實驗室環境溫度決定了儀器、試劑以及標本的溫度,計數時稀釋液的溫度應為( 22±4) ℃ 。當稀釋液的溫度低時,紅細胞溶解后的膜碎片聚集, 粒度分布曲線的平坦段變短,當試劑溫度低于18 ℃時需加熱使用。有些溶血劑在低溫時可出現結晶, 并不容易被察覺,很難引起操作者的注意,但在顯微鏡下, 可見到其中懸浮著許多細小的結晶,這樣的溶血劑滴入血液中,白細胞計數必然增高。我們基層醫院地處北方，這種情況在實際操作中時有發生,尤其是在冬季。血細胞分析儀分析不出稀釋液在低溫時產生的聚合結晶，常使分析結果出現異常。在臨床中可以將溶血劑或稀釋液進行加熱，以升高溫度, 消除結晶。還可加入適量的非離子表面活性劑,從而減輕溶血劑結晶的發生。

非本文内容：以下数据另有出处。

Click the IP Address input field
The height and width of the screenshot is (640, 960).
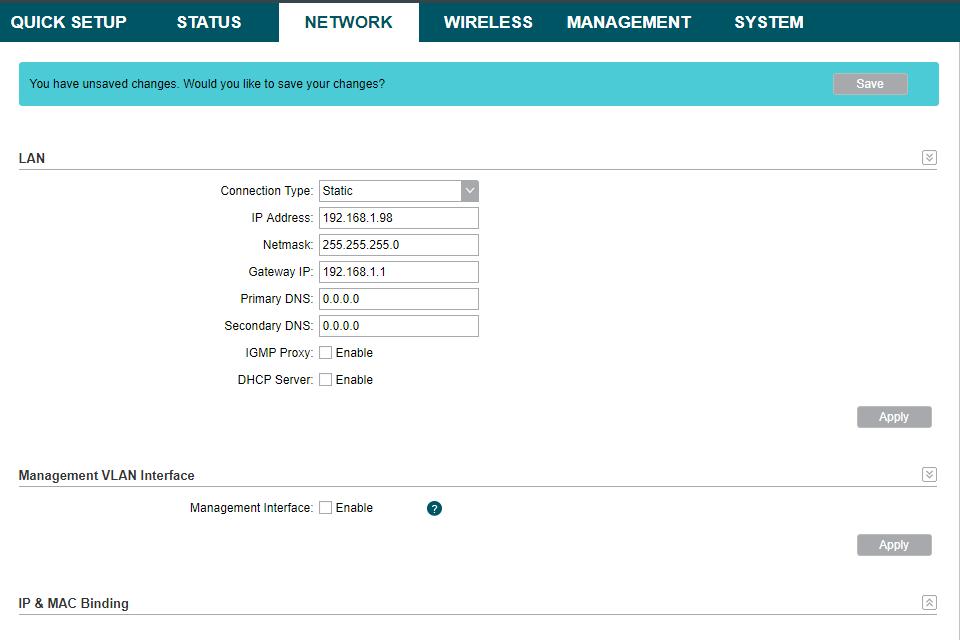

低溫也易激活血小板,引起血小板凝集, 造成血小板計數假性降低。

2 抗凝劑的影響

ABX60血液細胞分析儀檢測EDTA-K2 含量不同的靜脈血,臨床結果表明EDTA-K2 有效抗凝劑量在1.5~ 6. 0mg/ mL時,不影響分析結果。自制抗凝瓶EDTA-K2 用量1.5~ 2.2mg/ mL為宜。低于1. 5mg/mL時抗凝效果欠佳, 出現肉眼不易發現的凝集,可表現為血小板降低。在采血時，一般2mL的采血量,其誤差在± 0. 5mL范圍內的話比較適宜。血量過多或過少都會對結果造成影響,血量過多抗凝不充分,會出現凝塊;血量過少, 會導致抗凝劑過濃。筆者分析認為，由于血細胞遇抗凝劑先有一個短暫的(1~ 2min) 收縮過程, 這是因為鉀離子進入血漿以后,改變了滲透壓,導致水從細胞內流出所致。隨后細胞將鉀離子泵進膜內,細胞又恢復原態。絕大部分患者的標本這一時間只需要幾分鐘, 但也有人需要20~ 30 min?？鼓齽┻^濃會延長這個平衡時間。

3 標本放置時間的影響

筆者通過觀察總結，發現標本存放3~ 6 h對多數血液分析參數均有不同程度的影響, 主要影響WBC和PLT 結果。但有部分標本在放置的8h內大部分參數沒有顯著改變， 而平均血小板體積、血小板分布寬度、大血小板比率和血小板壓積在2h內卻有明顯增高。筆者認為，標本放置時間過長會導致細胞分層, 分層的細胞會產生不同的代謝物,形成微環境,此時, 細胞的體積與其周圍的微環境相適應, 重新混勻后需重新建立平衡, 最初的1~ 2min收縮,達到平衡約需30min。這一現象對血脂較高的標本影響更為顯著。

測定時間對血小板的影響更為顯著,在一定的時間段內, 隨著時間的延長, 抗凝劑與血液充分溶融, 松散聚集的血小板逐步解聚,血小板數值逐步升高。實際操作中, 由于急需報告結果(尤其是急診標本) 而使待測時間縮短, 往往導致血小板計數結果偏低。

4 生理和病理因素的干擾

在臨床實踐中,筆者有時會發現應用血細胞儀對新生兒血液進行分析時,使用正常量溶血劑計數白細胞, 各項結果與實際有差異。筆者認為, 由于新生兒處于特殊的生理缺氧狀態,其紅細胞數和血紅蛋白都高( Hb> 200g/ L)。常規溶血劑用量不能將紅細胞完全破壞, 加大溶血劑用量, 可以使白細胞正確分類, 計數準確。因此, 在新生兒血液分析中掌握好溶血劑用量是獲得可靠結果的關鍵。

病理因素也可影響血液分析的結果, 在某些疾病的影響下,當平均紅細胞體積小于70fL時,血小板計數假性升高, 這時需用顯微鏡人工計數才能得到準確的結果。